My sister in law is nearly 60. She is still trying to get her dad's attention and love. He is a selfish man who left her and her brother with a mentally ill mother. He has never supported her. His behaviour at her wedding was utterly selfish. He sided with her ex when they had their split. That was years ago but she is still chasing his love. Because she knows that it isn't a given.

I was talking to bil about this yesterday. She deserves so much better but because she never had the solid foundation of knowing her dad loved her and had her back (like I did, like dh and BIL did) then she is always going to be performing for him to a certain extent.

The rosette is because your child doesn't trust his love will always be there for her.

At least they have you.

onemorerose · 07/09/2024 00:20

He’s their dad, they don’t know the ins and outs, thankfully, as a single mother I want to protect them from past toxicity and am glad they don’t know about it. It’s hard, I know. Protect your children as much as you can x

youve987456 · 07/09/2024 00:24

Kids still love and idolise parents even if they are shit. They want to have the best parents. My partner was the victim of abuse but still loved his parents.

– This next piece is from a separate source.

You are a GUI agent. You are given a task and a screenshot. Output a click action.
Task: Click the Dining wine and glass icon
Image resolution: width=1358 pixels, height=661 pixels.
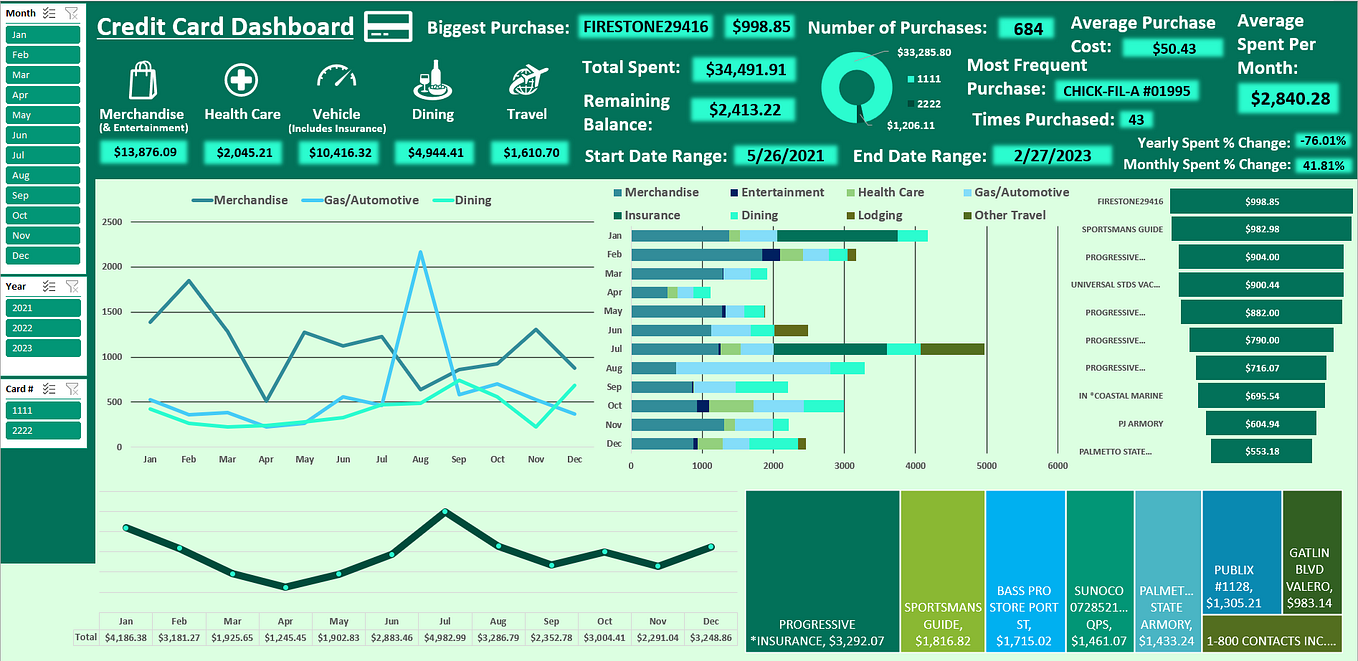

thursdaymurderclub · 07/09/2024 00:24

bringonyourwreckingball · 06/09/2024 21:28

He has been a shitty dad though. He spent thousands of pounds on prostitution which could have put our kids through university. And he was never there when they needed him. Shortly after we split I had breast cancer - he did nothing to support the kids through that.

only in your eyes!... my ex husband was no angel... and to be fair i wasn't the best wife but we agreed to not bad mouth each other in front of the kids. its only since their dad passed away have they begun to realise that not everything was a rosy as it was made it... it did them no harm..

you don't want to be that woman who punishes her shitty husbands actions by making his kids hate him.. leave them be.. suffer in silence

whatwouldlilacerullodo · 07/09/2024 00:32

I didn't RTFT. Did you tell them you raised them alone? Did you tell them their father diverted money for other stuff? Did you tell them of the important occasions you were alone with them and made everything work out? These are facts, but they won't guess if no one tells them.

feliciabirthgiver · 07/09/2024 00:35

OP your post really resonated with me and like the PP's have been saying, you children will discover this in their own time. Just as you did, remember when you thought he was the bees knees and he would be the best father to your children, now you know better, as they will do in their own time.
If it's any consolation this is the card my DD (21) got her father this year, I've never slagged him off but she is now old enough to see the reality for herself.

Why don’t my kids realise how shit their father is?
LifeIsNeverKind · 07/09/2024 00:35

Your daughter wants him to be the 'best ever dad', she doesn't necessarily think he is. Even if she doesn't see him for what he is now, she will one day. And she'll be thankful that her one decent parent didn't point out what a disgusting deadbeat he really is.

CheekyHobson · 07/09/2024 00:39

you don't want to be that woman who punishes her shitty husbands actions by making his kids hate him.. leave them be.. suffer in silence

A more positive way of framing this might be "Give your ex the chance to build a relationship with his children that's better than the one he built with you. Your silence is not to protect him, but to protect your children from the stress of knowing their father has behaved in a way that's unworthy of the love they give him."